*Text*
.....
Housing equity is the principal form of wealth for most families, so barriers to equal opportunity to home ownership that African Americans in St. Louis County have faced for decades have had and continue to have a substantial negative impact on a family's opportunity to accrue and retain wealth, to get favorable loan terms, to access public services and high-performing schools, and to benefit from increasing property values. See Gordon Testimony, Trial Tr. vol. 1, 115:25–118:19; PLTF-40, Gordon Rep., at 20-21, 23-24, 27-28, 32; see also PLTF-41, Gordon Resp., at 3-4; Joint Stip. ¶¶ 244-46; Gordon Testimony, Trial Tr. vol. 1, 116:9-13 (“the best way to characterize it is that white families in the St. Louis area were able to get on a sort of escalator-of-wealth creation in the 1930s and 1940s that African Americans were largely barred from for at least a generation”). As Dr. Gordon also testified, the wealth gap has increased recently “as a result of the last housing bubble and bust.” Trial Tr. vol. 1, 116:24– 117:1; see also generally Gordon Testimony, Trial Tr. vol. 1, 99:4–119:7. The wealth gap is one chief driver of continuing (and in some cases widening) disparities between African Americans and whites in FFSD in areas such as educational achievement, level of poverty, employment, and health care. PLTF-48, Kimball Rep., at 10; PLTF-40, Gordon Rep., at 21.
 
*48 These continuing effects of past discrimination impact the ability of the African American community in FFSD to participate in the electoral system. Dr. Kimball testified that political scientists who study voting behavior commonly use the “calculus of voting” as a cost-benefit framework for determining whether and why individuals, as well as groups of people, do and do not vote. See Kimball Testimony, Trial Tr. vol. 2, 114:8–115:4. The calculus takes into account the probability that one's vote will determine the outcome of an election, the benefits of seeing one's preferred candidate win an election and potentially implement preferred policies, and the costs of voting, including: informing oneself about candidates, completing the administrative process of registering to vote, locating one's polling place, and getting time off work. Id.
.....
*Dataset excerpt*
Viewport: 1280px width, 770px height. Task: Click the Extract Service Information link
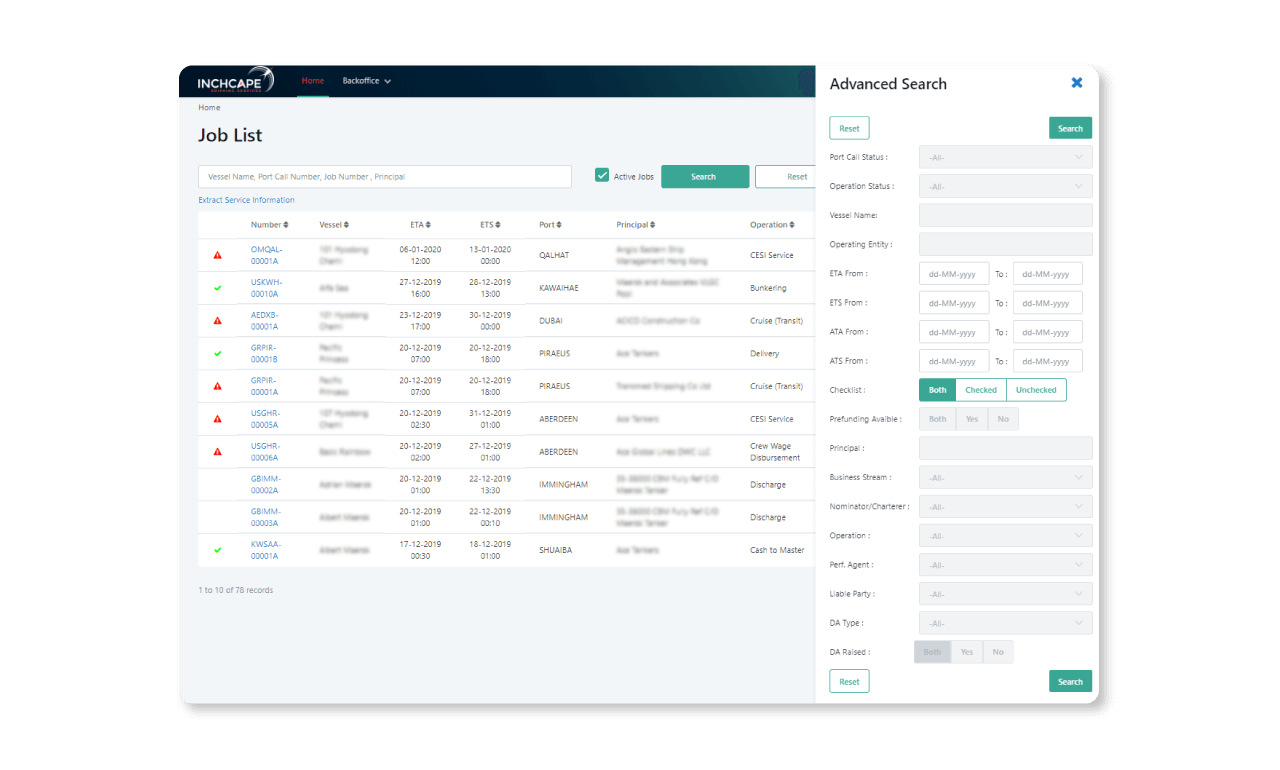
.....
*Exercise goal*
In the court text on housing wealth and voting, what framework do political scientists who study voting behavior commonly use to determine whether and why people vote?

*Written reply*
The "calculus of voting," a cost-benefit framework.